Halk arasında idrarda köpüklenme
görülmesi ile dikkat çeken veya sadece kontrol amaçlı alınan
idrar tahlillerinde tespit edilen ve erken fark edilmezse böbrek
sağlığını olumsuz etkileyen “Nefrotik Sendrom" sinsi ilerleyen böbrek hastalıklarından sadece birisidir. Kan hastalıkları, kanser, karaciğer hastalıkları, romatizmal hastalıklar, diyabet, hipertansiyon, kronik enfeksiyonlar gibi süreklilik arz eden hastalıklara eşlik ettiği gibi primer diye adlandırdığımız kendi kendi kendine ortaya çıkmasıda mümkündür
Nefrotik
Sendrom, idrar tetkikinde 300mg/gün 'ün üzerinde proteinin tespit
edilmesidir. Kitabi olarak tabiri; 24 saatlik idrar sonucu ile
uluslararası standart kabul edilen 173cm boyunda kişi için günlük
3500mg protein kaybı olarak tarif edilir. Primer nefrotik sendrom
kliniği olabileceği gibi başka hastalıklara bağlı olarak ta
tablo karşımıza çıkabilmektedir. Hatta gebelik döneminde
preeklampsi tablosu içinde ya da primer nefrotik sendrom olarak
görülebilmektedir. Tabloya hakimiyet ve klinik seyrinin kontrol
altında tutulabilmesi, kronik böbrek yetmezliği sürecine
gitmesini önlemek adına günde 300 mg ve üzeri protein kaybının
idrarda görülmesi nefroloji takibini gerektirmektedir. Hastalık
çok nadiren titiz kişilerin dikkatini çeken idrarda köpüklenme
görme ile fark edilir. Benzer bir tablo olan nefritik sendrom
tablosunda da tabloya proteinüri ile birlikte idrarda mikroskop
seviyesinde ya da gözle görülebilen düzeyde kan görülmesi
mevcuttur.

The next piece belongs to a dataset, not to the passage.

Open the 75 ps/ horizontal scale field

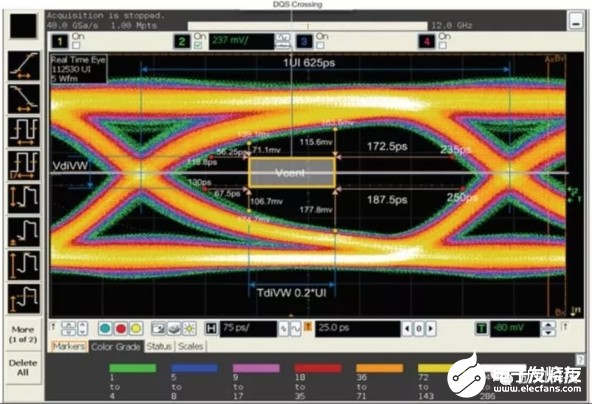click(248, 328)
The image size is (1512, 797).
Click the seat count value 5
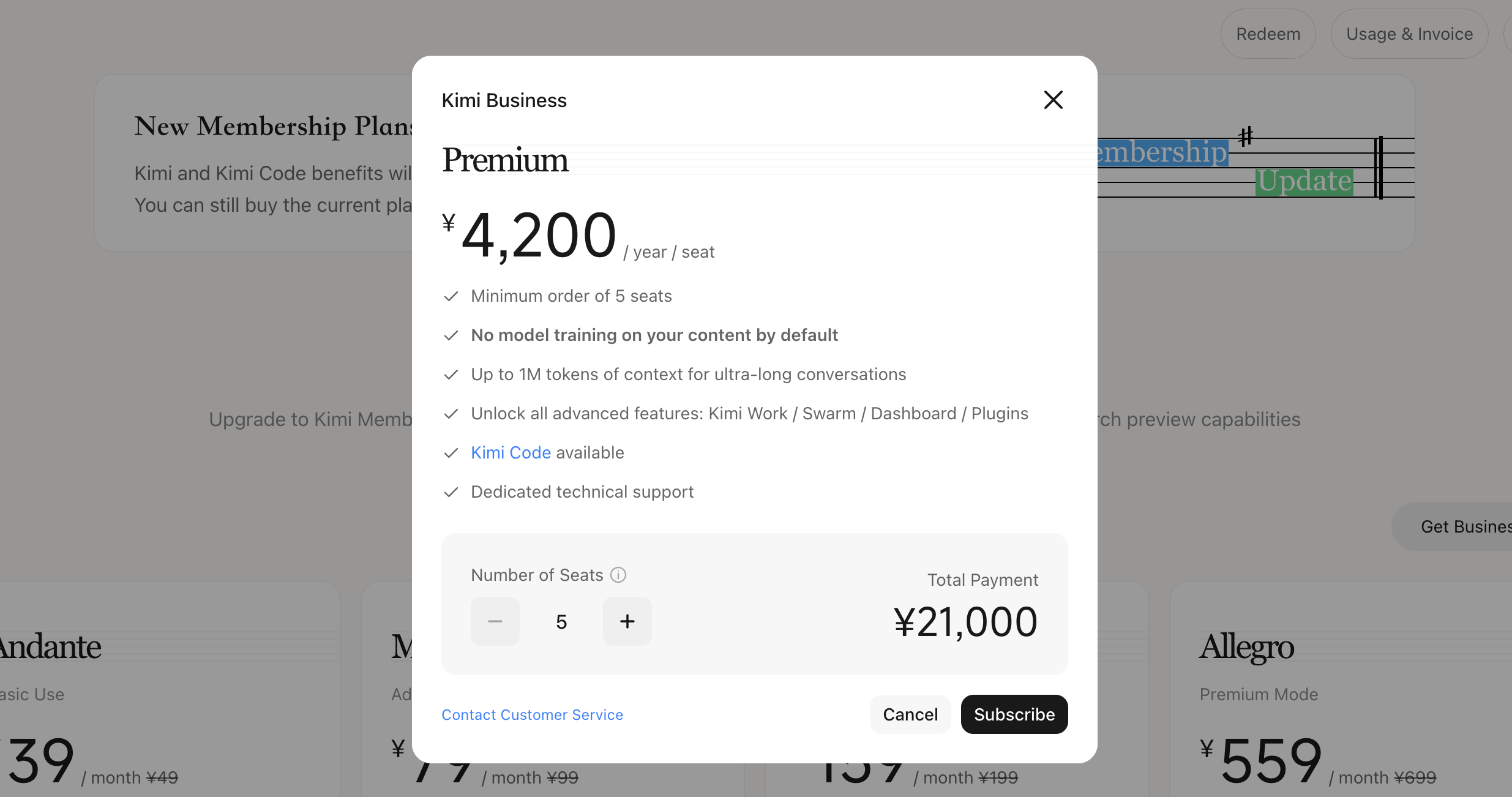tap(561, 622)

Tarifini kola rengi veya et çalkantı suyu gibi tarif
ederler. Bunun harici olarak sadece idrar tetkiki ile fark edilebilen
bir durumdur. Hastalığın ilerlediği ve proteinüri durumunun
günlük 3,5gramın üzerine çıktığı vakalarda özellikle ayak
sırtı ve bacaklarda olmak üzere ellerde yüzde ve hatta sırtta
kuyruk sokumu diye tarif edilen presakral bölgede dahi parmak
basmakla çukurlaşan ve düzelmeyen ödem diye tarif ettiğimiz
şişlikler görülür.
Diyabet ,
ailevi akdeniz ateşi, hipertansiyon, romatizmal hastalıklar olarak
gruplandırdığımız ; romatoid artrit, SLE, ankilozan spondillit
gibi hastalıkları olan hastalar her kontrollerinde böbrek tutulumu
yönünden takibi açısından idrar tetkiki istendiği için
nefrotik sendromun erken tanısı mümkün olabilmektedir. Tersi olan
durumlarda yaşanabilmektedir. Yani adı geçen proteinüriye neden
olan hastalıklar idrarda proteinüri ve hatta ödemlerle gelen
hastanın zeminde başka bir hastalık olabilme durumunu taradığımız
tetkikler sonrası çıkabilmektedir.
Esas olarak
bu yazıda primer yani diğer hastalıklar sonrası olmayan nefrotik
sendrom tablosunu konuşacağız. Nefrotik sendrom ; idrarda protein
görülmesi, ellerde-yüzde-bacaklarda ödem kan tablosunda albumin
,protein düşüklüğü , kolesterol ve lipidlerin yüksekliği ile
seyreden klinik tablodur. Böbrek biyopsisi ile alt grupları olan
Minimal Değişiklik Hastalığı(MDH), Membranöz
Glomerulonefrit(MmGN), Fokal Segmental Glomerulosklerozis(FSGS),
MembranoProliferatif Glomerulonefrit(MPGN), Amiloidozis tablolarından
hangisi olduğu ve patolojinin verdiği histolojik bilgilere göre
hastalığın hangi evresinde olduğumuzu öğrenir ve ona göre
tedavi modelimizi belirleriz. Tercihan tedavide özellikle ağır
proteinüri yoksa şayet, konservatif tedavi dediğimiz düşük doz
Ace inhibitör veya ARB grubu antihipertansifler ile destekleyici
tedavi verilir. 3-3,5gram/gün'den fazla proteinüri varsa eğer
kortikosteroid ve siklofosfamid, siklosporin, mikofenolat gibi
savunma sistemini baskılayıcı ilaçlarla tedavisi düzenlenir.
Hastalığın
ailesel seyreden formları mevcuttur. Ama çoğu vakada aile öyküsü,
altta yatan bir hastalık tespit edilmez. Özellikle MPGN ve FSGS
tablosunda birinci derece aile bireyleri ile sekonder nefrotik
sendrom tablosunda ise ailevi akdeniz ateşi olarak bilinen FMF
kliniğine bağlı amiloidozis vakalarında aile hikayesi özellikle
sorgulanmalı, klinik tabloları yoksa bile özellikle birinci derece
aile üyelerinin tetkik edilmeleri uygun olacaktır.